Although the attempt to put women and their bodies back into theory is welcome (see Chapter 5), Kristeva’s account of women as a kind of semiotic hum within systems of representations is very limiting. How can women actually ‘say’ anything about themselves, how can feminism, which has relied so much on rational arguments, be possible if that is so? Kristeva (1981) finds feminism negative and instead recommends a dissolution of binary identities, but assumes that women’s position ‘outside’ the symbolic renders them passive and unable to achieve such a dissolution (Grosz, 1989: 67). Such an approach is the result of her uncritical adoption of psychoanalysis and its assumptions that femininity is an inferior, castrated subjectivity (Grosz, 1989: 63-5). Psychoanalysis assumes that men are ‘normal’ and women are lacking. Feminists criticize Freud’s theory for thinking in ways that are phallocentric (organized around the phallus — the symbol of the penis) because he assumes that ideas about the penis are central not just to male identity but to female identity. With all these problems, why then has Freud been so influential?
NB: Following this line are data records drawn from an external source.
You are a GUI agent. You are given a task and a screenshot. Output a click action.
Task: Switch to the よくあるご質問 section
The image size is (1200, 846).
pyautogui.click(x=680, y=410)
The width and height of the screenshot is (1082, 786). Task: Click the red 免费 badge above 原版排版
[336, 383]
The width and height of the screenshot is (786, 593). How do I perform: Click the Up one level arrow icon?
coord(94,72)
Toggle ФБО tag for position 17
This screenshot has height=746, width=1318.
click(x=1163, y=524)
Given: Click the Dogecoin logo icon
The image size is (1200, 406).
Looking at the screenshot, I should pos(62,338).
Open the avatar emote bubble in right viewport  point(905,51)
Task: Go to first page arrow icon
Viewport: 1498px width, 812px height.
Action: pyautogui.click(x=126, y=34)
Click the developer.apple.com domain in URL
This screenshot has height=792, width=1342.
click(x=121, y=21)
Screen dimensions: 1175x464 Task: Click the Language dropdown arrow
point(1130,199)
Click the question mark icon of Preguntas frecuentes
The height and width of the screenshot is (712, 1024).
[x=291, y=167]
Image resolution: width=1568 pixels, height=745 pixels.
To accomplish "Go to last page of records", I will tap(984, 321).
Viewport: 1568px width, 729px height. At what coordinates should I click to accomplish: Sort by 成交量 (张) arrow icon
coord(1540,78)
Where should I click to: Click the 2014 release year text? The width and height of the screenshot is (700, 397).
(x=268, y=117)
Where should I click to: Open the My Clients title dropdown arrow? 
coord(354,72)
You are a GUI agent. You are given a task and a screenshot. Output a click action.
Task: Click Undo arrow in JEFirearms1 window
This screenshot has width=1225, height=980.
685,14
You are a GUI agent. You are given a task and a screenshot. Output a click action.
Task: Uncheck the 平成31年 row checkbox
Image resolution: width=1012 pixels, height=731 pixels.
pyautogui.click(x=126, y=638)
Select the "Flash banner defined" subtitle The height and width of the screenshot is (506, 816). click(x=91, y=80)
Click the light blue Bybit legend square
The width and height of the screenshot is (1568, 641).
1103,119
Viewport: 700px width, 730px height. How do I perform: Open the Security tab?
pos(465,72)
What was arguably important about Freud was that he actually tried to think about differences between men and women at a time when many thinkers ignored women’s experiences altogether. He also tried to think about the way we give meaning to our anatomy, which allows recognition of the importance of social processes. He thought that we learn to be feminine or masculine through early interactions with significant others. His ideas about the unconscious are also crucial to his continuing influence. He thought the unconscious was a part of the psyche involving what individuals repressed in order to conform to social norms of how to behave. This argument implies that learning what it means to be a woman or a man is not a matter of consciously thinking that you desire your mother or father and so on. Freud is
trying to tell a story about the way unconscious fantasies — desires we are not aware of in direct ways — might shape our gender identity. However, when he said that anatomy was destiny he did imply that the way gender was shaped was more or less ‘fixed’ by your particular anatomy. For example, he thought that not having a penis meant being feminine and that meant accepting an inferior position in the world. He thought that if women tried to behave ‘like men’ it was because of penis envy and they needed to have therapy to enable them to properly take on a feminine identity. He was a product of his time in valuing men, their bodies and ways of doing things, more highly than women.